Alejaos a la fuerza de tal sopor que, cual narcótico, aparenta ser un fortalecimiento, pero que en realidad solamente consigue actuar debilitando y destruyendo. Es evidente, aunque también entristecedor, que en primer lugar precisamente el sexo femenino ultrapase nuevamente todos los limites y, en su vestuario, se haya rebajado sin escrúpulos hasta la condición de prostitución. Pero esto solamente comprueba la precisión de lo que quedó aclarado sobre los fenómenos de la materia fina. Es precisamente la mujer la que, por naturaleza, con su mayor facultad de intuición, recibe y cosecha en primer lugar y mucho más ampliamente ese veneno del pestilente mundo de las formas de pensamientos de la materia fina, sin mismo darse cuenta. Ella se halla más expuesta a tales peligros, por lo tanto también es arrastrada en primer lugar y, con incomprensible rapidez y de forma sorprendente, va ultrapasando cualquier límite. No en vano se dice: “¡La mujer, cuando es mala, es peor que un hombre!” ¡Eso se hace sentir en todo, ya sea en la crueldad, en el odio o en el amor! ¡La conducta de la mujer será siempre el resultado del mundo de materia fina que le rodea! En eso, naturalmente, existen excepciones. Pero no por esa razón ella está exenta de responsabilidad; ¡pues puede percibir las influencias que la acosan y dirigir su voluntad y su actuar conforme su albedrío si... lo quiere! Que eso, lamentablemente, no suceda así con la mayoría, es una falta del sexo femenino, que solamente proviene de la absoluta ignorancia sobre estas cosas. Lo grave para los tiempos actuales es, sin embargo, que en realidad la mujer también tiene el futuro del pueblo en sus manos. Esto sucede por ser su estado anímico mucho más decisivo sobre la descendencia que el hombre. ¡Que decadencia, consecuentemente, deberá traer el futuro! ¡Inevitable! No podrá ser detenida ni con las armas, ni con el dinero, ni tampoco con los inventos. Tampoco con la bondad, o con una política consciente. Ahí habrán de venir medios más tajantes.

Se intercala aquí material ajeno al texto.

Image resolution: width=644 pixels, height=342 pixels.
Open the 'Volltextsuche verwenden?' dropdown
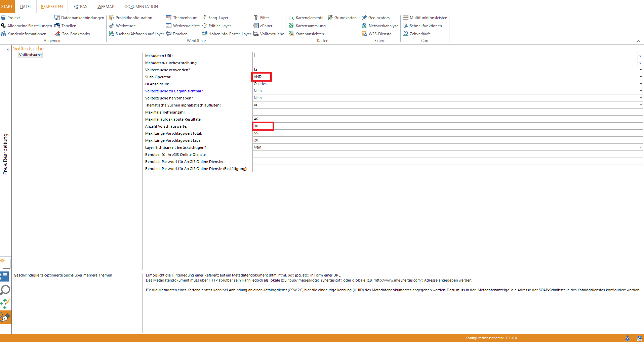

Pero no corresponde únicamente a la mujer esta inmensa culpa. Ella será siempre solamente el fiel reflejo de aquel mundo de formas de pensamientos que paira por sobre su pueblo. Este hecho no debe de ser olvidado. ¡Respectad y honrad a la mujer como tal y ella se formará de acuerdo con ello, tornándose aquello que veáis en ella, y así elevaréis a todo vuestro pueblo! Antes de eso, todavía falta que las mujeres pasen por un gran proceso de transformación. ¡Tal y como son ellas actualmente, un restablecimiento solamente podrá ocurrir por medio de una operación radical, con un corte implacable y violento, que retire a todas las excrecencias con cuchillos afilados, y las arroje al fuego! De lo contrario, ellas aún destruirían todas las partes sanas.

¡Para esa intervención, necesaria para la humanidad entera, acude el tiempo actual sin detención, deprisa, cada vez más deprisa, la deflagrando finalmente por sí misma! Será doloroso, terrible, pero al fin será la cura. Solamente entonces habrá llegado el momento para que uno hable de moralidad. Hoy en día, esto se perdería como palabras arrojadas a la tempestad. ¡Sin embargo, después de que pase la hora, en la que la Babel de los pecados sucumba, porque se haya desmoronado podrida, observad entonces al sexo femenino! Su conducta y su comportamiento os mostrarán a vosotros siempre como sois, porque la mujer, debido a su intuición más fina, vive aquello que las formas de pensamientos deseen.

Este hecho nos da también la certeza de que, con la pureza de los pensamientos y de las intuiciones, la feminidad se elevará más rápidamente en primer lugar hacia aquel ideal que consideramos como un ser humano noble. ¡Será entonces cuando la moralidad aparecerá con todo el brillo de su pureza!